Opponents say that the plan is scientifically flawed and that any water that does trickle underground would end up far away from city wells. In essence, it would be throwing the water away.
Resident Michele Tessier is fed up with the arguing.
“It’s getting way too messy and too complicated,” she said. “I think that they should use the CAP water as long as it’s healthy.”
Tessier has a private well at her home, but wants the Colorado River water available when it dries up.
Although Basefsky admitted there is a general feeling in the community that CAP water is bad, he said the Colorado River water is of very high quality.
About 25 million people in California, Nevada and Phoenix use and drink Colorado River water each day, he said.
Still, because of the problems in Tucson, deliveries were halted in 1994 and the following year voters approved a ballot measure that prevented Tucson Water from delivering CAP water directly to customers for five years.
Although the utility has used some water in an Avra Valley recharge project, the $85-million plant it built to treat the water has been shut down ever since.
Count Bill Staggs among those who are satisfied with the way things are. He received Colorado River water at his home and doesn’t want any more.

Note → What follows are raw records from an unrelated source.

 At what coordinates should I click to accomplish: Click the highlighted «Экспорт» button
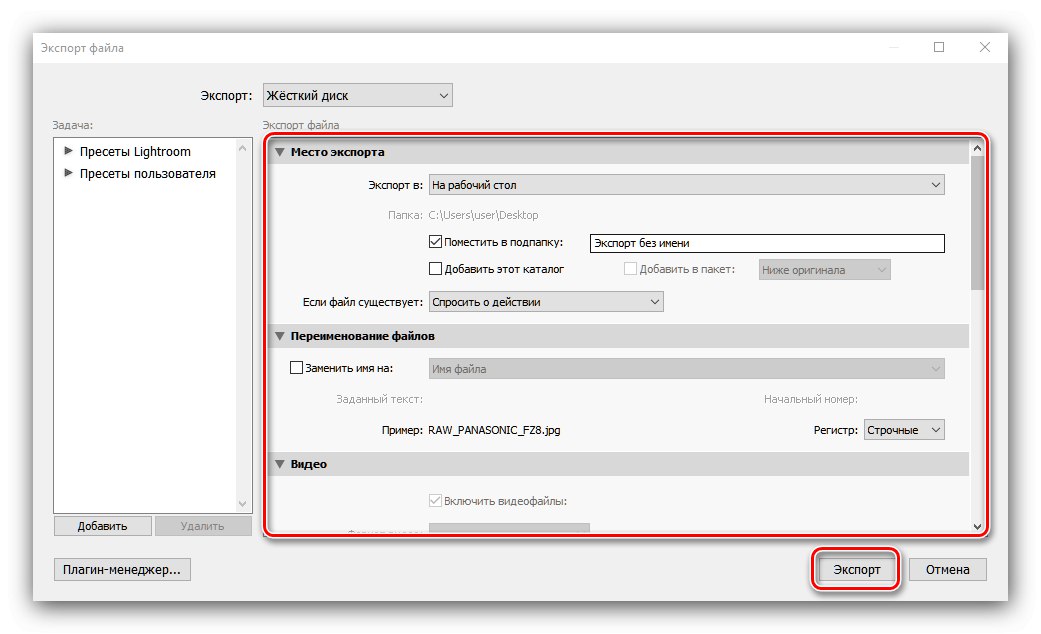point(856,568)
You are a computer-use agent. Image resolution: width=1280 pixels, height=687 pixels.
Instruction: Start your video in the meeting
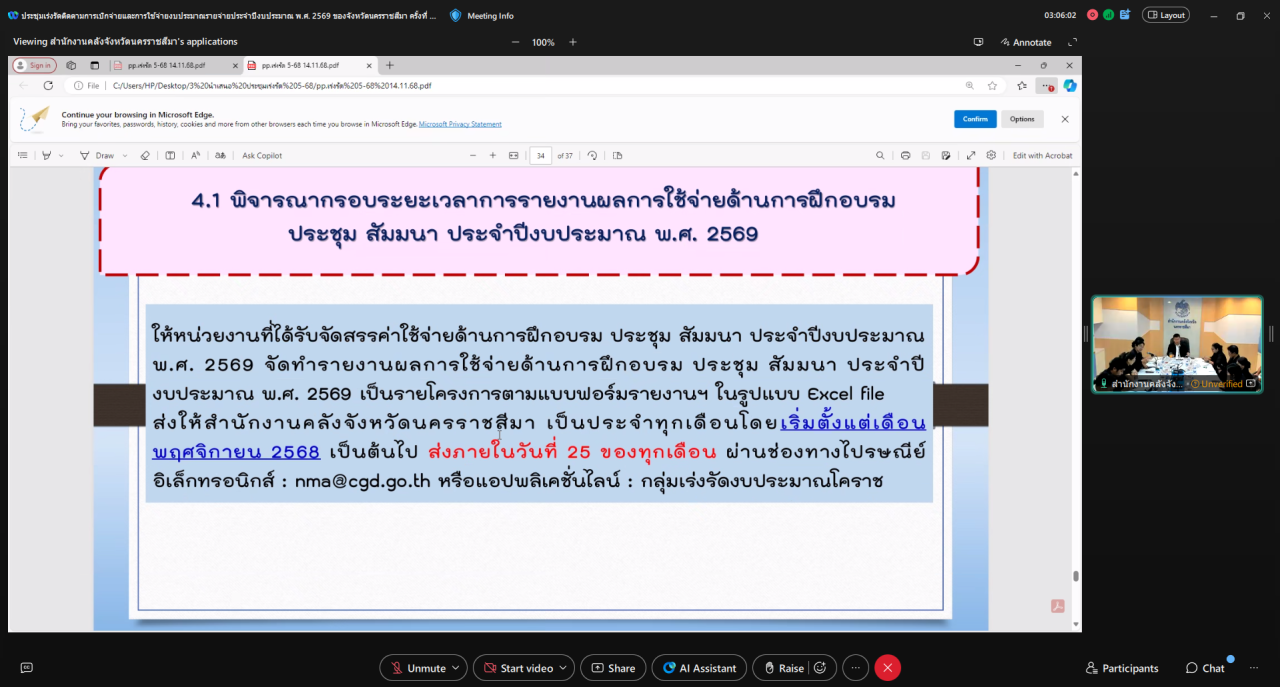[x=518, y=668]
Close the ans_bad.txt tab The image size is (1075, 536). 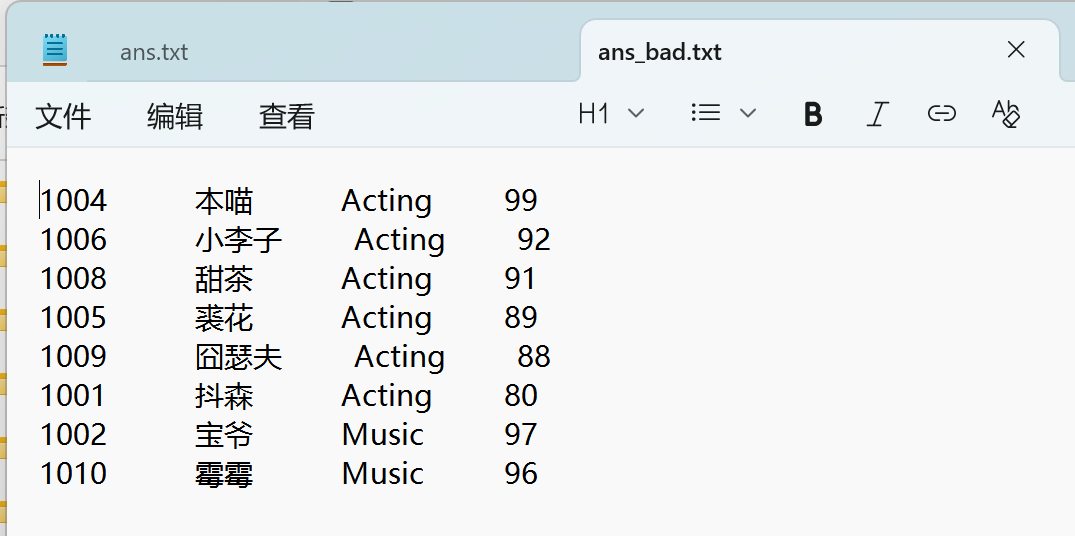point(1016,50)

“We had nothing but trouble. Odor, stuff coming out, it stopped up our [evaporative] cooler. It was a mess,” he said. “I wouldn’t want to take a chance on it again.”
Ultimately, Staggs and other residents may not have a choice.
City attorneys have already prepared to challenge Proposition 200. Their analysis argues that the ballot measure violates the state Constitution and city charter by withholding elected officials’ salaries for noncompliance, limiting when the measure could be repealed or amended, and requiring more than a simple majority of the City Council and mayor to raise water rates.
Then there’s the water supply itself.
Left as it is, Tucson’s ground water supply could be used up by the year 2020, said Barbara Tellman, a senior research specialist at the University of Arizona Water Resources Research Center.
“You’ve got a finite supply of water,” she said. “As growth continues, we will run out. The question is how soon.”